他に理由が見当たらないので、どうやら月潟のセックスに参ってしまったようだ。チャンバラも、エロも、革命に燃える男達も、夫婦や恋人達の恋愛も、とにかく積め込めるだけ積め込んでいる。
しかし、全てを少しずつ、つまみ食いして、不恰好なシロモノを提示する結果となっている。月潟とゆうだけでなく、他の登場人物にもスポットを当てているのだが、群像ドラマではなく、ただ散漫なだけに終わっている。
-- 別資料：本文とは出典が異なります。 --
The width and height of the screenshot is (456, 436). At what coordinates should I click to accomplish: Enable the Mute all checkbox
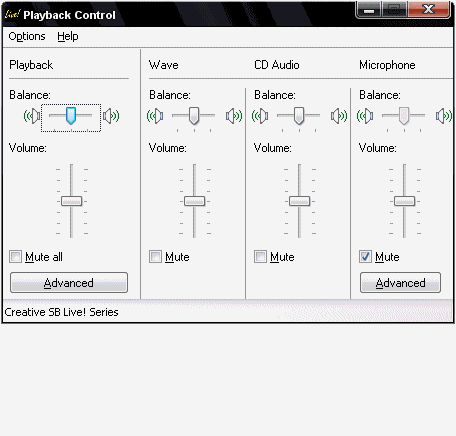[x=15, y=257]
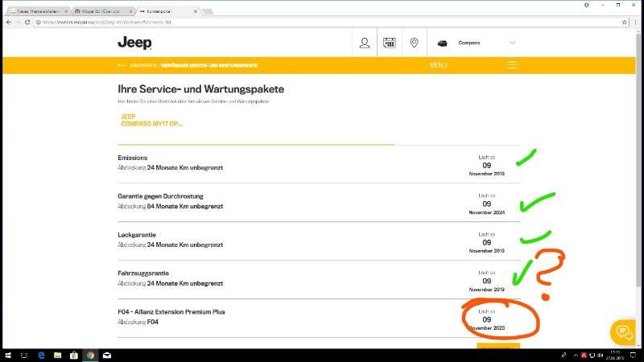Reload the page in browser

point(28,23)
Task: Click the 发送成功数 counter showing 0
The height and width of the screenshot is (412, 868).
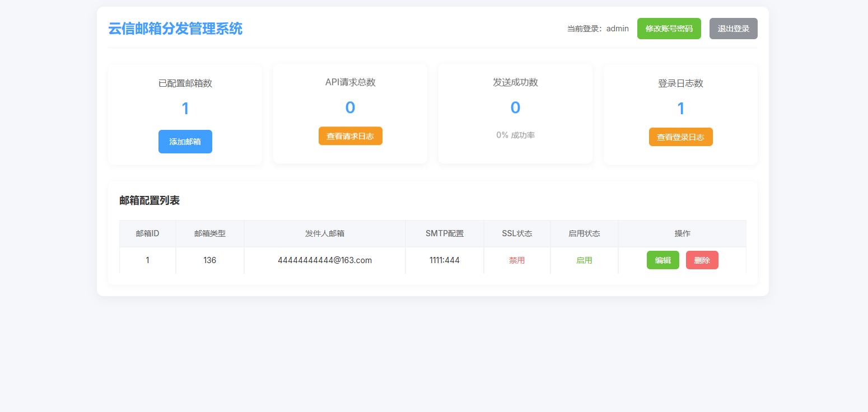Action: (515, 107)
バラバラなピースをエロで何とか繋ぎ合わせようとしながら、物語は情念を雪に埋もれさせて進んでいく。
急に都合良くヒグマが出てくるという、有り得ないようなチープな展開を堂々と見せ付ける思い切りの良さもありつつ、男鹿孝之進を演じる露口茂のカッコ良さだけがわずかに光を発した作品は、月潟とゆうの空虚な踊りで幕を閉じる。